Extrait à lire:
= = = = = = =

Même si le livret de Jacopo Ferretti s’inspire du conte de Charles Perrault, l’œuvre a une couleur bien plus moderne, tout à fait  dans l’esprit des lumières du XVIII° siècle.

Rossini Jeune

Oubliée la fée, envolés citrouille et soulier de vair ! Dans ce drame joyeux sous-titré « Le Triomphe de la bonté », on s’émeut de l’initiation d’Angelina, frêle et lumineuse héroïne d’un Rossini qui lui réserve ses plus tendres mélodies, délicieusement entrelacées à celles du Prince Ramiro. Puis, soudain, les vocalises brillent, fusent et les phrases se bousculent dans des airs et des ensembles où les jeux de mots crépitent et galopent en rythme : Rossini à son plus grand. L’Opéra italien  à son sommet. Le bonheur à son comble. Un vrai conte de fées pour temps meilleurs !

Acte 1 Le triomphe de l’amour

Le baron Don Magnifico a deux filles, Clorinda et Tisbe, ainsi qu’une fille adoptive, Angelina, dite Cenerentola, (celle qui reste près des cendres) que la famille a pris l’habitude d’utiliser comme souillon. Pour chasser sa mélancolie, Angelina chante une chanson populaire décrivant l’histoire d’un roi aimant une femme pour son innocence et sa bonté, méprisant le faste et la beauté des autres prétendantes.

Lorsqu’un mendiant se présente, il est chassé par les deux sœurs, mais Angelina lui donne en cachette un peu de pain, attendrie par sa situation.

Des gens de cour annoncent que le Prince Ramiro se présentera sous peu pour inviter les dames du pays à un bal, afin de choisir sa future épouse. Les deux sœurs se pressent pour se faire belles, sollicitant Angelina qui ne peut répondre à toutes leurs demandes. Le faux mendiant, qui n’est autre qu’Alidoro, le  mage, annonce à Angelina qu’elle trouvera le bonheur après avoir franchi une série d’épreuves.

= = = = = = =

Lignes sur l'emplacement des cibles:
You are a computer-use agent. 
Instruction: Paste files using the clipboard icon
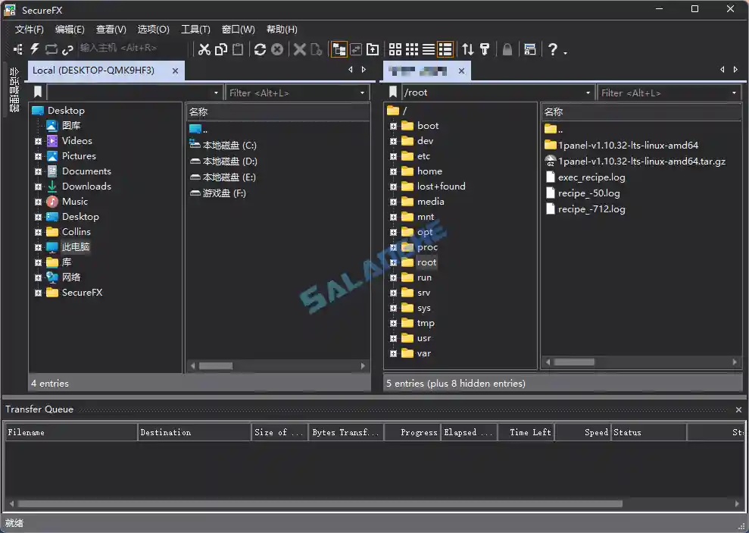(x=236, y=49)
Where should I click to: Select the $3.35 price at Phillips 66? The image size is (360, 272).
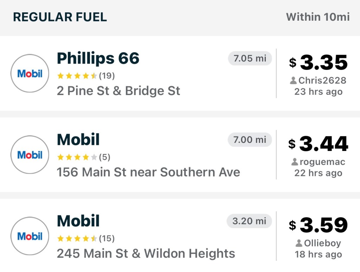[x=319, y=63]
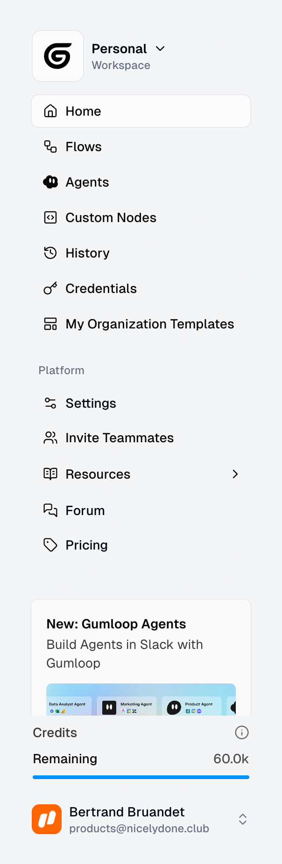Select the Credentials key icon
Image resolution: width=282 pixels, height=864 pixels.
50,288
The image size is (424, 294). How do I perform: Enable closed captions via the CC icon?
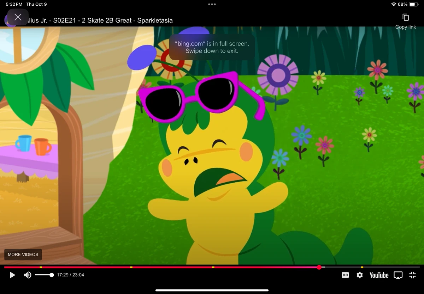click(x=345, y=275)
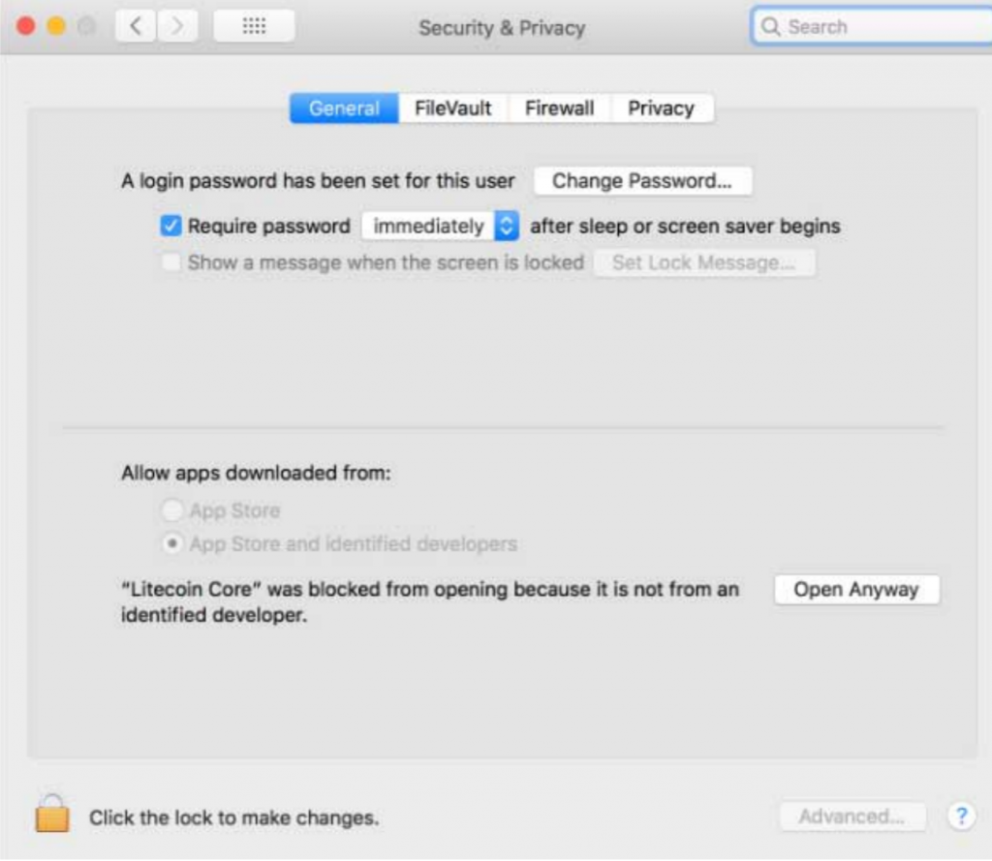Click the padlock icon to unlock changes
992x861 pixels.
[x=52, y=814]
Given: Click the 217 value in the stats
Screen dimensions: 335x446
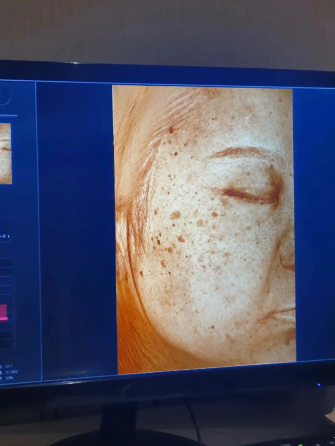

= = = = = = =

Travail à faire:
**A.** Recopiez fidèlement tout le passage de l'extrait sur La Cenerentola, depuis « Le baron Don » jusqu'à « par sa situation. ».
**B.** Répondez aux questions suivantes à l'aide de l'extrait sur La Cenerentola.
(i) Qui est l'auteur du livret ?
(ii) Quel sous-titre porte ce drame joyeux ?
(iii) Qui se cache sous les traits du faux mendiant ?
Les lignes ci-dessus forment un document indépendant de l'extrait.

Corrigés complets:
**A.**
Le baron Don Magnifico a deux filles, Clorinda et Tisbe, ainsi qu’une fille adoptive, Angelina, dite Cenerentola, (celle qui reste près des cendres) que la famille a pris l’habitude d’utiliser comme souillon. Pour chasser sa mélancolie, Angelina chante une chanson populaire décrivant l’histoire d’un roi aimant une femme pour son innocence et sa bonté, méprisant le faste et la beauté des autres prétendantes.

Lorsqu’un mendiant se présente, il est chassé par les deux sœurs, mais Angelina lui donne en cachette un peu de pain, attendrie par sa situation.

**B.**
(i) Jacopo Ferretti.
(ii) « Le Triomphe de la bonté ».
(iii) Alidoro, le mage.